GM should fail gracefully when encountering scripts with invalid encoding #1588

Closed
Ventero opened this Issue Jul 10, 2012 · 4 comments

Projects

None yet

2 participants

@Ventero
Ventero commented Jul 10, 2012

When opening a script file with invalid encoding (for example http://ventero.de/temp/encoding.user.js - which doesn't contain valid UTF-8), Greasemonkey throws two errors:

Error: Component returned failure code: 0x8050000e (NS_ERROR_ILLEGAL_INPUT) [nsIScriptableUnicodeConverter.convertFromByteArray]
Source: resource://greasemonkey/remoteScript.js
Line: 104

and

Error: this._uri is undefined
Source: resource://greasemonkey/remoteScript.js
Line: 188

and doesn't display the install dialogue or the script's source.
It's probably a good idea to display a message explaining the problem.

@arantius
Collaborator

I agree that things should fail gracefully. But the linked script does not contain UTF-8.

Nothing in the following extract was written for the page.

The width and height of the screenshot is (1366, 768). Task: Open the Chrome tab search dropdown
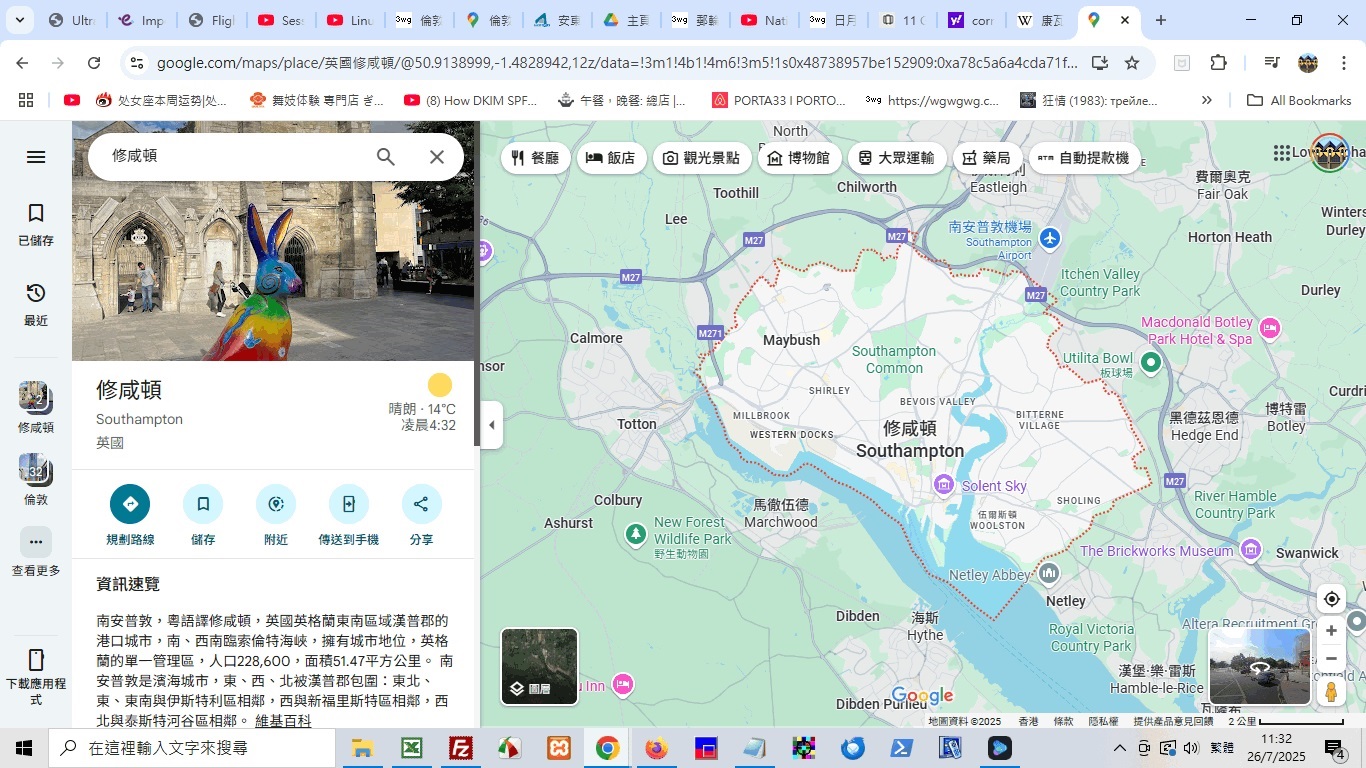(20, 20)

$ curl -s http://ventero.de/temp/encoding.user.js | hexdump -C | tail -n 3 | head -n 1
00000060  65 72 53 63 72 69 70 74  3d 3d 0a 0a 27 e8 27 3b  |erScript==..'.';|

That character between the single quotes is an 0xe8 or in binary 0b11101000. In UTF-8 encoding, a set MSB means that this is not the last byte in the character. A lone 0xe8 byte is not valid UTF-8.

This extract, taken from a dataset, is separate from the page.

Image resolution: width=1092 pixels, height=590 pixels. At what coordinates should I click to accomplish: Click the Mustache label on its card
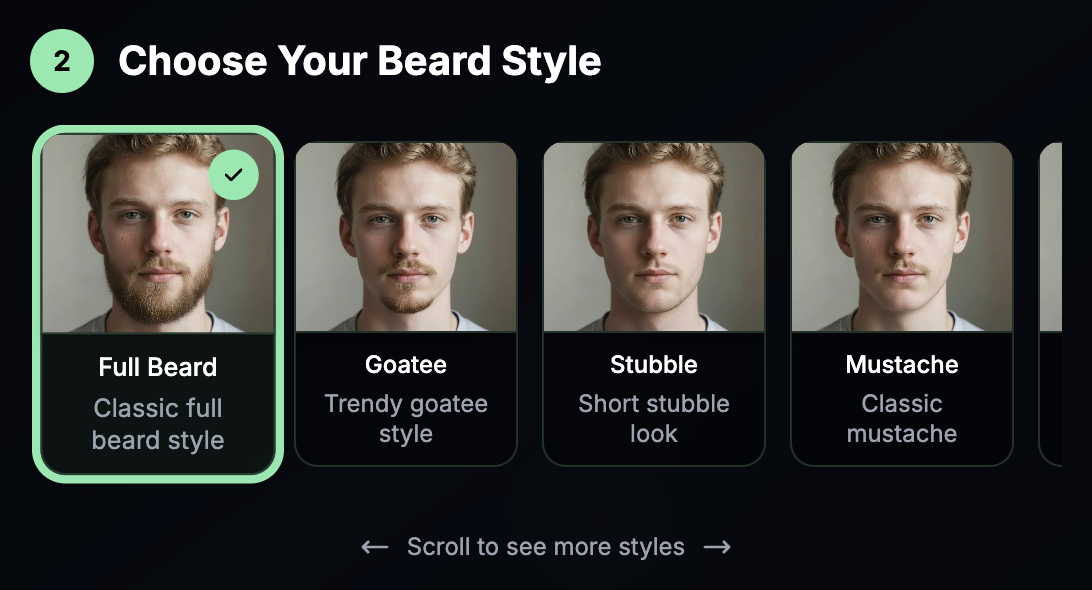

If I load that script (with GM disabled, to see the source directly) then I see a question mark in a box there. If I manually set ISO-8859-1 character encoding (Firefox has guessed UTF-8 without anything from the headers) then I get an 'è'.

http://www.fileformat.info/info/unicode/char/e8/index.htm
This character is correctly encoded to UTF-8 as two bytes: 0xC3 0xA8.

I do still get the same errors from a script that's really delivered in UTF-8 w/out a charset in the headers:

$ curl -v http://arantius.com/misc/gm-test/utf8-encoding-no-header.user.js 2>&1 | grep Content-Type
< Content-Type: text/html
$ curl -s http://arantius.com/misc/gm-test/utf8-encoding-no-header.user.js | hexdump -C | tail -n 3 | head -n 1
00000060  65 72 53 63 72 69 70 74  3d 3d 0a 0a 27 c3 a8 27  |erScript==..'..'|

In this case, interestingly enough, Firefox guesses ISO even though the content is UTF-8.

@Ventero
Ventero commented Jul 10, 2012

Yeah, sorry, I was experimenting a bit, so I've now uploaded a new version and edited my post. The script now indeed contains valid ISO-8859-1.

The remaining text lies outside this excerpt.